Dalam bacaan pertama, kita semua juga diingatkan akan kasih setia Tuhan bagi kita semua. Tuhan senantiasa menghadapkan kepada kita kehidupan dan keberuntungan, kematian dan kecelakaan. Pengalaman-pengalaman ini senantiasa kita alami di dalam hidup kita. Sebab itu Tuhan menghendaki agar kita memiliki kemampuan untuk mengasihi. Melalui Musa Tuhan memerintahkan bangsa Israel: “Karena pada hari ini aku memerintahkan kepadamu untuk mengasihi Tuhan, Allahmu, dengan hidup menurut jalan yang ditunjukkan-Nya dan berpegang pada perintah, ketetapan dan peraturan-Nya, supaya engkau hidup dan bertambah banyak dan diberkati oleh Tuhan, Allahmu, di negeri ke mana engkau masuk untuk mendudukinya.” (Ul 30:16). Masa prapaskah bermakna kalau kita selalu berusaha untuk mengasihi Tuhan dengan berpegang pada perintah Tuhan dan melakukannya di dalam hidup kita.

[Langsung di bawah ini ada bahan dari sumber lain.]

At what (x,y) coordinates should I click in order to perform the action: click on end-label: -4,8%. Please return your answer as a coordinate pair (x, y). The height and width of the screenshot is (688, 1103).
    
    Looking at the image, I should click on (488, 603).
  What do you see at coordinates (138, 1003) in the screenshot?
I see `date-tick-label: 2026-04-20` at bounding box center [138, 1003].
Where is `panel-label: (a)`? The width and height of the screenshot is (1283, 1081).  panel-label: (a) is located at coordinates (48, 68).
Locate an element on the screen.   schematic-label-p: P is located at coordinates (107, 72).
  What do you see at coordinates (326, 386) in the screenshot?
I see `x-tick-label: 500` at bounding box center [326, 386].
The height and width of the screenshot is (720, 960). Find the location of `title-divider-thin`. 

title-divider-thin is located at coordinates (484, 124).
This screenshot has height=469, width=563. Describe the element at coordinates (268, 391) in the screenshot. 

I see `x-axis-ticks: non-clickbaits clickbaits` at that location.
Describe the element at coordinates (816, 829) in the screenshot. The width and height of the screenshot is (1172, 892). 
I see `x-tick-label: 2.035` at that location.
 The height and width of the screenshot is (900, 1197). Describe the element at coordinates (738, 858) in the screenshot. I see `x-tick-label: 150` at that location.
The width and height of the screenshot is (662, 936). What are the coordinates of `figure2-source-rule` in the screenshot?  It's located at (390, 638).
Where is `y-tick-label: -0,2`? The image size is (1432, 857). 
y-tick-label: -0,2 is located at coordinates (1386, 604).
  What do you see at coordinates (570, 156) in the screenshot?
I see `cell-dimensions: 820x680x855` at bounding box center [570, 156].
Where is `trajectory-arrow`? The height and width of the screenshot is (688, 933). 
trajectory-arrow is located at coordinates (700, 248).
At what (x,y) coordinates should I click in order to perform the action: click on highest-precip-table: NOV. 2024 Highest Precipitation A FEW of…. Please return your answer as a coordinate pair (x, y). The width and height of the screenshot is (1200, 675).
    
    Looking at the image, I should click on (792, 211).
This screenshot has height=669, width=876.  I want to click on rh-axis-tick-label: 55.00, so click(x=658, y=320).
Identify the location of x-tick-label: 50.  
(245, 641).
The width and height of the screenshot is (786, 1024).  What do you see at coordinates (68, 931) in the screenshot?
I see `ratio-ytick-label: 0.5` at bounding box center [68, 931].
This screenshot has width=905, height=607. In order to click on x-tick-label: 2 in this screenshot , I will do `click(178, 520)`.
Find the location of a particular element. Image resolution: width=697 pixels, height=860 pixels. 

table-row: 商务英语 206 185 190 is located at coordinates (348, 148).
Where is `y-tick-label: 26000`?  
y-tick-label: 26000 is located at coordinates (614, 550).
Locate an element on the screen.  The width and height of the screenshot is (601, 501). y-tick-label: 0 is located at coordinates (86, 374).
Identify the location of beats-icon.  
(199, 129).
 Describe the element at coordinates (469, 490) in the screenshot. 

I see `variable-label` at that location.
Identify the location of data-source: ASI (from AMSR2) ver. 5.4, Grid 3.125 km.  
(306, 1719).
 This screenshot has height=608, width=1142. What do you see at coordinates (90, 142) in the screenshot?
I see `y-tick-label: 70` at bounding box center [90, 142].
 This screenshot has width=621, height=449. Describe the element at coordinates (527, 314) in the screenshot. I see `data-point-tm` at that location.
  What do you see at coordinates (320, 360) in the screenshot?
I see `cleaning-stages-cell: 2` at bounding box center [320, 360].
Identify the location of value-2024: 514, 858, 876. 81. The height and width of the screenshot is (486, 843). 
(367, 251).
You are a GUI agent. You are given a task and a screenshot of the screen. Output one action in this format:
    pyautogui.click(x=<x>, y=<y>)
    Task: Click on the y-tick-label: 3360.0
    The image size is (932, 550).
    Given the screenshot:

Pertobatan yang dapat kita bangun adalah dengan menjauhkan diri kita dari perbuatan dosa melawan Tuhan dan sesama. Tuhan begitu mengasihi kita maka hendaknya kita tetap mengasihi-Nya dengan totalitas hidup kita. Kita diingatkan supaya hati kita tidak berpaling dari Tuhan. Hati kita tetap setia kepada-Nya. Kita berusaha untuk tetap setia mendengar setiap perkataan-Nya dan menyembah Dia sebagai satu-satunya Tuhan dan Allah kita. Mari kita memandang diri kita dan bertanya apakah kita mengasihi Tuhan dan sesama dengan semangat berkorban? Apakah cinta kasih kita itu dengan pamrih atau tanpa pamrih? Apakah mengawali masa prapaskah ini kita siap untuk menyangkal diri, memikul salib dan mengikuti Tuhan Yesus dari dekat?